Where did you intern?
Work experience wise, I worked with about four or five independent brands, most of them were menswear. A couple of brands in East London and then at the Row. I jotted around and did lots of placements really quickly. It was predominantly all small internships that led me on to say “right, now is my time, I’m going to start my brand”, and that was about 8 years ago. I’ll be honest, the past has always been House of Sunny. I’ve got a really unusual path of how I created my brand. It was all about me building a product before House of Sunny, to then become House of Sunny. We started this brand with just £30, and an organic, natural product based brand grew. It was kind of always going to happen and we built it from the beginning.
How do you gather all your influences and put them into the clothes; are there things outside of fashion that inspire you?
A lot of the team create ideas and mood boards. We use Pinterest a lot, we use Instagram a lot and we use Snapchat a lot. We have followers; lists of people that we look at to see how they evolve within their style journey. Everyone would come together with mood boards at the beginning of a season and pitch ideas, and we’d get a concept. We have such a cult customer. When we look at our orders, we see the same names frequently. Worldwide we sell to 50 countries but they are all intwined, everyone is within this niche of a clean, minimal aesthetic. That’s enough to see they that were really minimal and black and white last season but now they are throwing in raw edges and it’s becoming more relaxed, or torn, or oversized. Whatever direction people tend to go in, you can monitor that. It’s like a heartbeat.
What type of woman is a House of Sunny woman and how does HoS cater to her lifestyle?
One word: selective. What I love about a House of Sunny girl more than anything else is that she’s really refined. She’s got her edit in mind. She knows what watch she wants that season, she knows what bag to wear it with, she knows her colour palette to a T. You won’t see a House of Sunny garment that you haven’t seen before - we’re not doing completely off-the-wall designs, but our customer has handpicked it. The tan coat - that is the perfect coat for winter - so we have to have it in and we know she will select that because thats a must on her wish list.

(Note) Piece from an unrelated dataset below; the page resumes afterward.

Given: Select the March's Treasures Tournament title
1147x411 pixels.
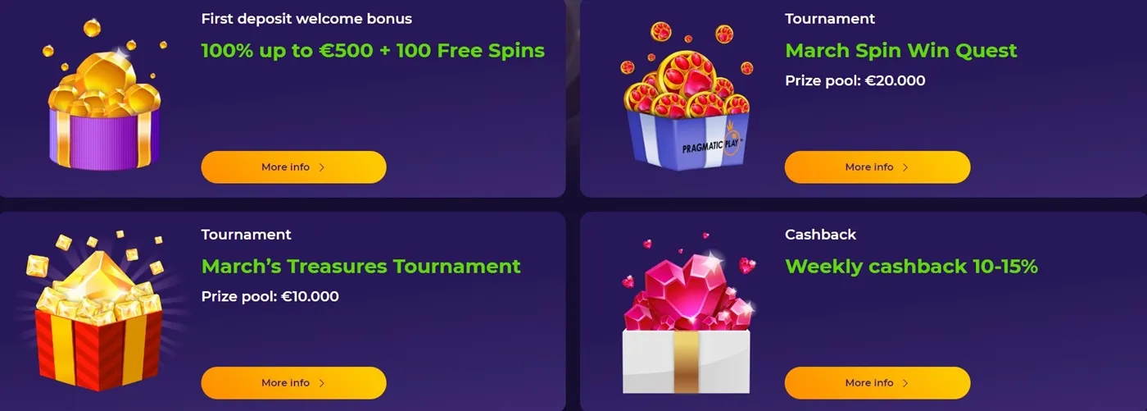Looking at the screenshot, I should pyautogui.click(x=361, y=267).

Have you planned your next collection and what does it look like?
Yeah, we’ve actually finished it. We’ve done three collections in 12 weeks, which for me is nuts. What’s really nice is we’ve seen the story of our brand evolve from one season to another. For this season, we’re doing army. It’s not a heavy influence, it’s just a hint. We’ve got those musty pinks with those army greens and the tans. We’ve gone very earthy and natural.

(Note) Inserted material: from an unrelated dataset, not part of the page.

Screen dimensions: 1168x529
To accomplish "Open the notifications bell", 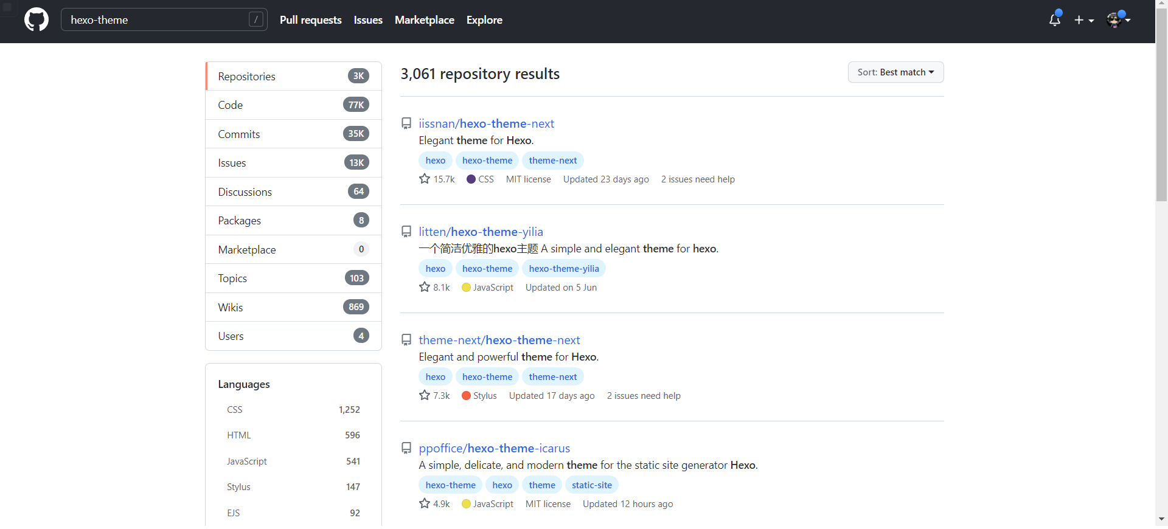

I’ve seen the heaps of Vogue magazines downstairs - is there any reason why you have so many?
I’ve just got the most nuts Vogue collection in the world. I just started buying them. We counted them last year - I think I’ve got 3 or 4 thousand Vogues. There's Vogues in there from 1984 from the year I was born - it’s really good for inspiration! It’s nice to look at Vogue when they were advertising Volkswagen and have Marlboro cigarettes on the back.

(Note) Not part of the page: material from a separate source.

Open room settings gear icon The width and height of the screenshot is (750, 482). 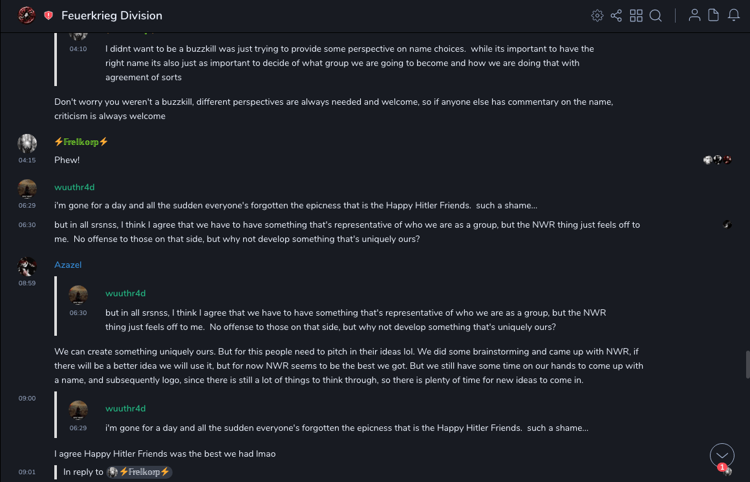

Where do you see House of Sunny in 5 years time?
I just really want to improve our website and our contemporary edge. In some ways we’re new wave in the fact that we don’t advertise in magazines, we don’t do campaigns. In the way street brands of the 80’s and 90’s advertised, we advertise by it advertising itself. I’d love to create a tribe; just a following of people who are really interested in the product. We like the idea of different collections with a more premium range where you can order within three clicks an you’re done with next day delivery. The perfect system. We would like to become store based and have our own store, but just generally speaking, online would be a really good platform for us to just build. An online empire.